Did it really say Norway?

It was a rather large envelope. It bore plenty of stamps. Maybe even to many. Three blue ones, with a picture of a ski hill. Two of them were red with a book and a religious symbol, which he presently couldn’t remember what was called. Yes. It most certainly said «Norge» on the stamps. Two more had a male person on them, one brown and one green. The philatelist in him stirred. He summed the value of the stamps. 480. What was the coinage of Norway? He couldn’t remember. Didn’t matter, anyhow.

He couldn’t remember ever having a letter from Norway. He felt the weight. The letter wasn’t very heavy, nor was it light.
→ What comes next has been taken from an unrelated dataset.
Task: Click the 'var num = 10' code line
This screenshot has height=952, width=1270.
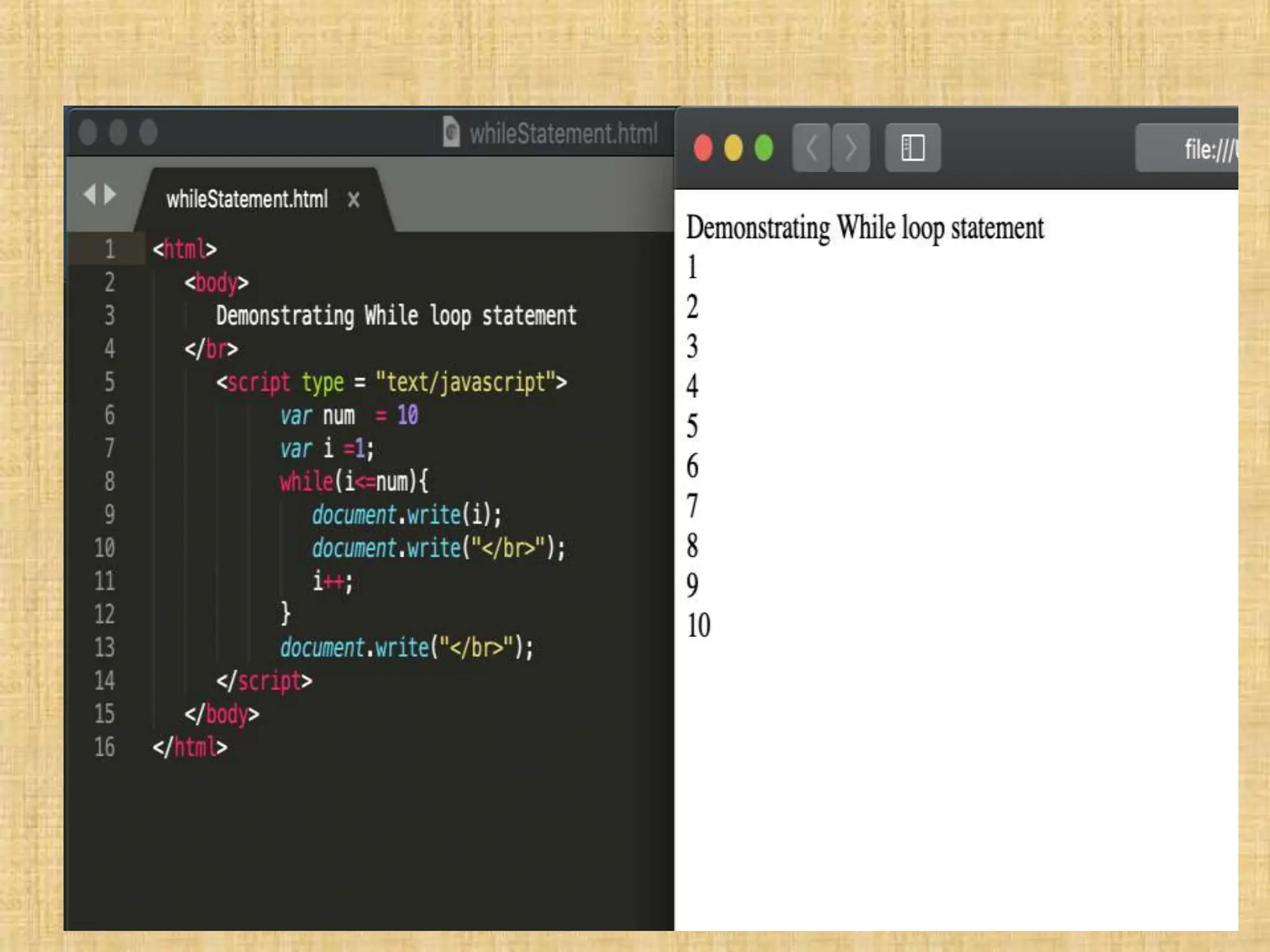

The address was written with a fine-handed cursive.

Now where was that blasted letter opener?

The old man looked around before finally eyeing the sharp tool. He cut open the end of the envelope and put his hand inside. A small bunch of papers came out. Eight, ten sheets maybe. All the pages were written by that same fine-handed cursive. The sheets were written on both sides. Included were three photographs. All of them were apparently of the same person, at different stages in life.
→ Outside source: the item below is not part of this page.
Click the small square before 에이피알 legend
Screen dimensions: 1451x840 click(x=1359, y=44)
He put the photos on the table, looked at them, but couldn’t say that he was familiar with the person. Then he began to read.

Dear Mr. Wiesenthal,

I will begin by presenting myself. My name is Yutte Neumann. Presently. Originally my name was quite another. I am married to the man on the photos enclosed. Officially his name is Johann Neumann.
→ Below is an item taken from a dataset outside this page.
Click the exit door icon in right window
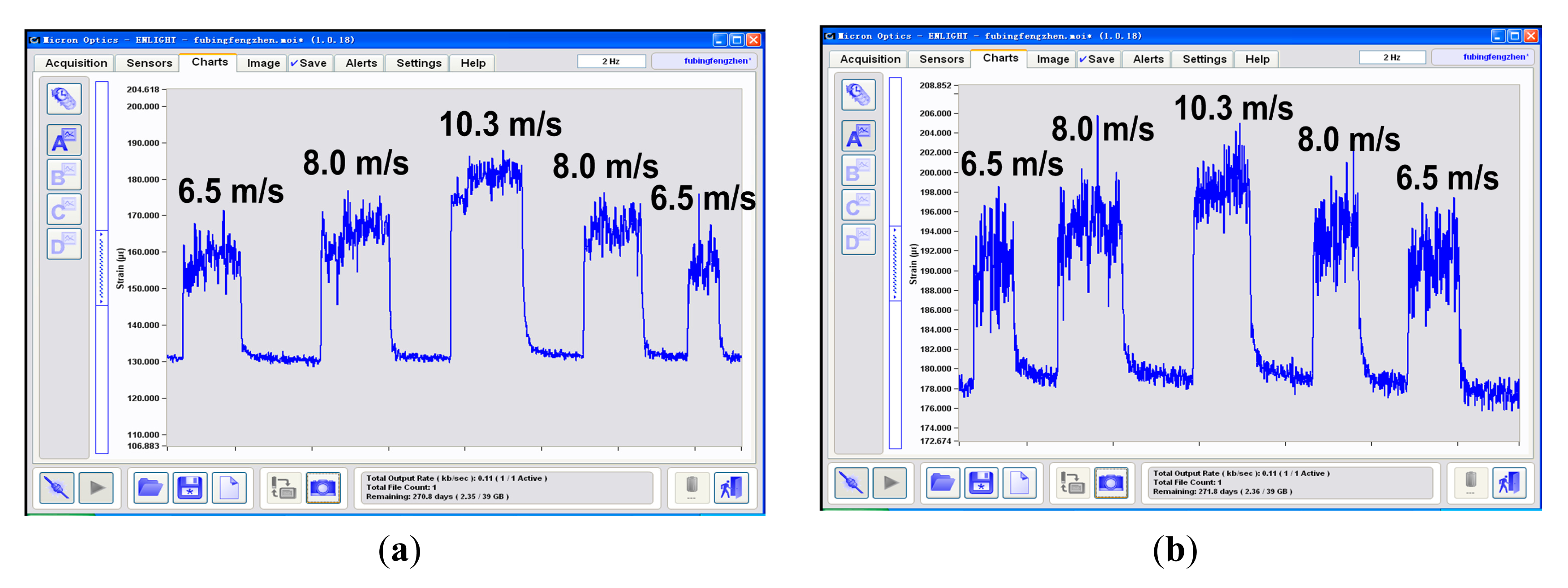The image size is (1568, 588). [x=1509, y=483]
I do, however, have my doubts.

The letter went page up and page down. It was clear that the woman who wrote the letter poured out her very soul. The question was, however: Was it reliable, or was it a mere fantasy? Wiesenthal kept reading, and finally he reached the climax of the speculations of the writer. He had to view it as speculations – for now. In his line of work indisputable proof was a dire necessity.

On the penultimate page the speculations showed more meat to the bone. She suggested a name. Wiesenthal didn’t connect the name at first. At face value it was absolutely unknown to him. But what about the included pictures? Could these in any way help in identifying the man?

The woman asked his forgiveness. She could after all take a miss, she admitted, though she clearly did not believe so.

He rose and walked over to a filing cabinet. Opened a drawer and looked through a bunch of cartoon binders. Nope. To identify someone out of pictures that were not from the war, he needed help.He turned back towards the desk. Sat down. Grabbed the phone, but remained sitting quietly, as if pondering. His hands were gripping the telephone hard. Then he lifted the horn.

His fingers turned the dial, and let go. Tik-tik-tik-tik. A new number was turned. Tik-tik-tik-tik. More numbers followed. He could hear a clicking sound in the horn.

«Wiesenthal speaking. Is he available?»

It took a few minutes before «he» answered.

The old man presented his case. The problem. The potential speculations. The suspicion.

First he was told to make copies of the photos. Send them via Diplomatic Pouch through the embassy.

«Where did you come by this information?»

«It came through a letter. Suggestions that he might be living in Norway.»


Wiesenthal presented the arguments.

«I’ll send someone by rather. Give him the photos. He’ll take care of it. If further evidence is needed, he will be of help. If he doesn’t buy the allegations, we’ll just put it on ice for now. At least until something more solid should surface.»

«I understand,» the old man said.

Then he hung up.

The case was practically speaking out of his hands.